=== AVAILABLE DATA ===

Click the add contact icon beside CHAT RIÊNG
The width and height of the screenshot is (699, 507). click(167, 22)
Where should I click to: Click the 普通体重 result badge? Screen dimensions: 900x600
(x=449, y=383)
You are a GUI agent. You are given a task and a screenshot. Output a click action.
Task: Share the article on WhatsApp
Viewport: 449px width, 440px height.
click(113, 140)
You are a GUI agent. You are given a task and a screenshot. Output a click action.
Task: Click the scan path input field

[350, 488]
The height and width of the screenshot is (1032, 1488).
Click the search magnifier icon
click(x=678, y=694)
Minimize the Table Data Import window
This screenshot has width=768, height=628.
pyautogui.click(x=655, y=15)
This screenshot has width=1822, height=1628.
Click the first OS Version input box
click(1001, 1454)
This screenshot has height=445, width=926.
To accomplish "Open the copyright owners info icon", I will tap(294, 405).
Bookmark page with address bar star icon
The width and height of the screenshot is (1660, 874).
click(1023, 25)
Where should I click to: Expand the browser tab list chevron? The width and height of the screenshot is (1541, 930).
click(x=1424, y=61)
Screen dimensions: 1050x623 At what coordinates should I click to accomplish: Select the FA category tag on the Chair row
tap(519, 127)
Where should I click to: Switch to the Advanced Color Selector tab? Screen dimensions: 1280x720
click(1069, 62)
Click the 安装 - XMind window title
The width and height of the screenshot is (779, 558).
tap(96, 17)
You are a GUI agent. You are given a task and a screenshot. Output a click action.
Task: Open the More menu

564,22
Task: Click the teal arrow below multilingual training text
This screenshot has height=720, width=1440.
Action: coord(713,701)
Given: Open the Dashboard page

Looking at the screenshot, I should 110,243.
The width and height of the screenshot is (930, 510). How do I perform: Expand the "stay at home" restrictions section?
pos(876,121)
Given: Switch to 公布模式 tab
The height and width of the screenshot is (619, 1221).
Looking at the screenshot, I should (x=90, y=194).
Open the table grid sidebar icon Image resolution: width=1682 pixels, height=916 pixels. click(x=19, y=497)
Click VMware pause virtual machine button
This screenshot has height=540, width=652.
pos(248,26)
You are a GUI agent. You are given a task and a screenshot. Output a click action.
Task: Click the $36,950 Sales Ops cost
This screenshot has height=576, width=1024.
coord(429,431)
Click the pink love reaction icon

===

_YOUR GOAL_:
Every record shown above should be set down again exactly.

_PROBLEM SOLUTION_:
Click the add contact icon beside CHAT RIÊNG
The width and height of the screenshot is (699, 507). click(167, 22)
Where should I click to: Click the 普通体重 result badge? Screen dimensions: 900x600
(x=449, y=383)
You are a GUI agent. You are given a task and a screenshot. Output a click action.
Task: Share the article on WhatsApp
Viewport: 449px width, 440px height.
click(113, 140)
You are a GUI agent. You are given a task and a screenshot. Output a click action.
Task: Click the scan path input field

[350, 488]
The height and width of the screenshot is (1032, 1488).
Click the search magnifier icon
click(x=678, y=694)
Minimize the Table Data Import window
This screenshot has width=768, height=628.
pyautogui.click(x=655, y=15)
This screenshot has width=1822, height=1628.
Click the first OS Version input box
click(1001, 1454)
This screenshot has height=445, width=926.
To accomplish "Open the copyright owners info icon", I will tap(294, 405).
Bookmark page with address bar star icon
The width and height of the screenshot is (1660, 874).
click(1023, 25)
Where should I click to: Expand the browser tab list chevron? The width and height of the screenshot is (1541, 930).
click(x=1424, y=61)
Screen dimensions: 1050x623 At what coordinates should I click to accomplish: Select the FA category tag on the Chair row
tap(519, 127)
Where should I click to: Switch to the Advanced Color Selector tab? Screen dimensions: 1280x720
click(1069, 62)
Click the 安装 - XMind window title
The width and height of the screenshot is (779, 558).
tap(96, 17)
You are a GUI agent. You are given a task and a screenshot. Output a click action.
Task: Open the More menu

564,22
Task: Click the teal arrow below multilingual training text
This screenshot has height=720, width=1440.
Action: coord(713,701)
Given: Open the Dashboard page

Looking at the screenshot, I should 110,243.
The width and height of the screenshot is (930, 510). How do I perform: Expand the "stay at home" restrictions section?
pos(876,121)
Given: Switch to 公布模式 tab
The height and width of the screenshot is (619, 1221).
Looking at the screenshot, I should (x=90, y=194).
Open the table grid sidebar icon Image resolution: width=1682 pixels, height=916 pixels. click(x=19, y=497)
Click VMware pause virtual machine button
This screenshot has height=540, width=652.
pos(248,26)
You are a GUI agent. You are given a task and a screenshot. Output a click action.
Task: Click the $36,950 Sales Ops cost
This screenshot has height=576, width=1024.
coord(429,431)
Click the pink love reaction icon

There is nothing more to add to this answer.